Task statement: In the listing, find every line that has the string "computer" and copy it.
>>>>>
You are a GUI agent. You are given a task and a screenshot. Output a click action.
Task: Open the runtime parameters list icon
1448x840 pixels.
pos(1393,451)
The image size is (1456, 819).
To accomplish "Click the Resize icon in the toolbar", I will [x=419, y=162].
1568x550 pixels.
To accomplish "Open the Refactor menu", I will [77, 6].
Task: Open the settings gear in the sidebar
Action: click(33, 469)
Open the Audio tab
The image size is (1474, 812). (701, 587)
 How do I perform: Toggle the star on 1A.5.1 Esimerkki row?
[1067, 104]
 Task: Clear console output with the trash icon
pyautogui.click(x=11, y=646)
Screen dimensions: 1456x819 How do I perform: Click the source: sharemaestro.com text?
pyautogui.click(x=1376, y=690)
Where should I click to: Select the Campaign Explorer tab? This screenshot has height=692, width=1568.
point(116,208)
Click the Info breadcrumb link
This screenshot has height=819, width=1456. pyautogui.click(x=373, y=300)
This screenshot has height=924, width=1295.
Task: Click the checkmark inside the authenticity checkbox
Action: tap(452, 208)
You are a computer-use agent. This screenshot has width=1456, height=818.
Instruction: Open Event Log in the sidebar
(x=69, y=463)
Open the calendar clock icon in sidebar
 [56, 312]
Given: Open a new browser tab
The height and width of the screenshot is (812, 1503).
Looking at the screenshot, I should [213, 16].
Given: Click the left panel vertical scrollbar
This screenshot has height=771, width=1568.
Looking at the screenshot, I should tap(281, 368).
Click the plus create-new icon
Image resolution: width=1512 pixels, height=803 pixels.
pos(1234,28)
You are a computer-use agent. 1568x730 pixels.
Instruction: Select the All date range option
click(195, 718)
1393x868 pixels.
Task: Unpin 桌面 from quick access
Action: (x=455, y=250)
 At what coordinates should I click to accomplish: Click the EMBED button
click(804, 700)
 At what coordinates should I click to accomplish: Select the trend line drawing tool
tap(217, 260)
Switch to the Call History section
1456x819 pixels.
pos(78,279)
<<<<<
Output:
You are a computer-use agent. This screenshot has width=1456, height=818.
You are a computer-use agent. 1568x730 pixels.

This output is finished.